### WHAT THE TASK ASKS
Copy out the stretch of the material below from the line containing "Click the Headlamp" through the end, without the pictures.

(Interface element material)

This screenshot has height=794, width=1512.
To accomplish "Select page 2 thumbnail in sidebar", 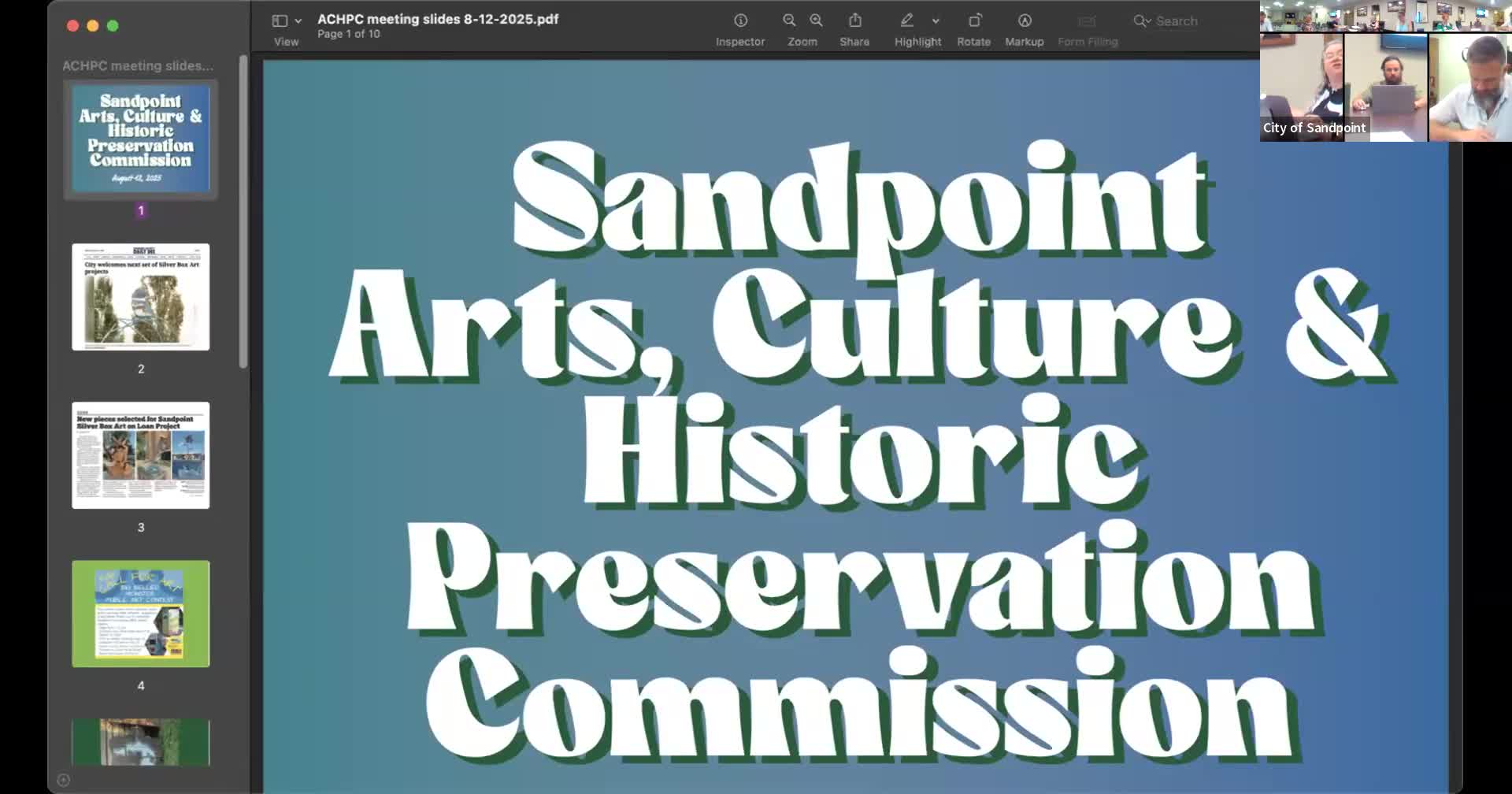I will [141, 297].
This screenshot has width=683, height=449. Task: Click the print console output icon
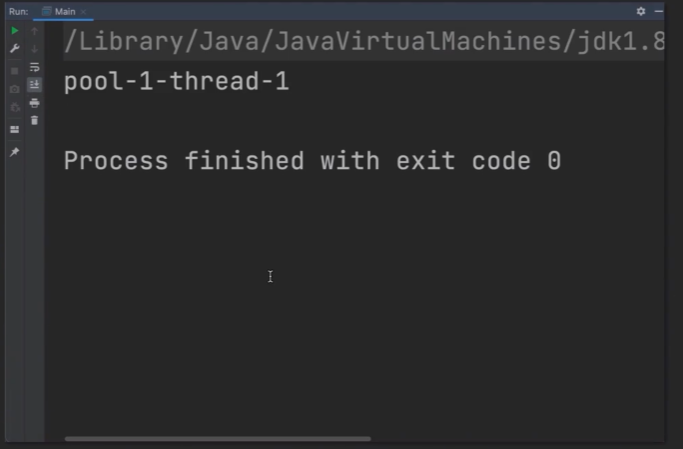pos(35,103)
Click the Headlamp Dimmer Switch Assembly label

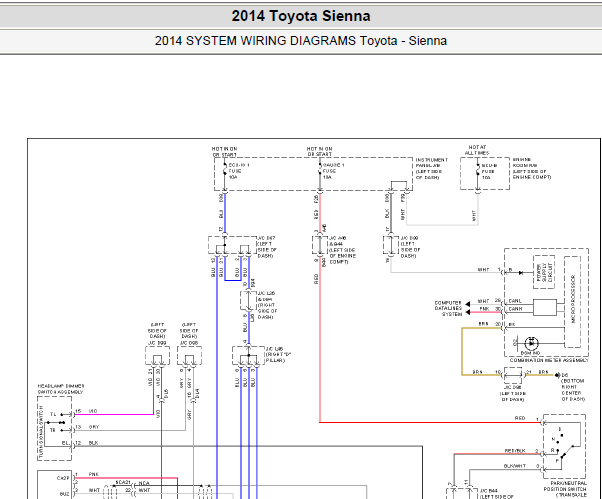61,389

### FINAL RESULT
Click the Headlamp Dimmer Switch Assembly label

61,389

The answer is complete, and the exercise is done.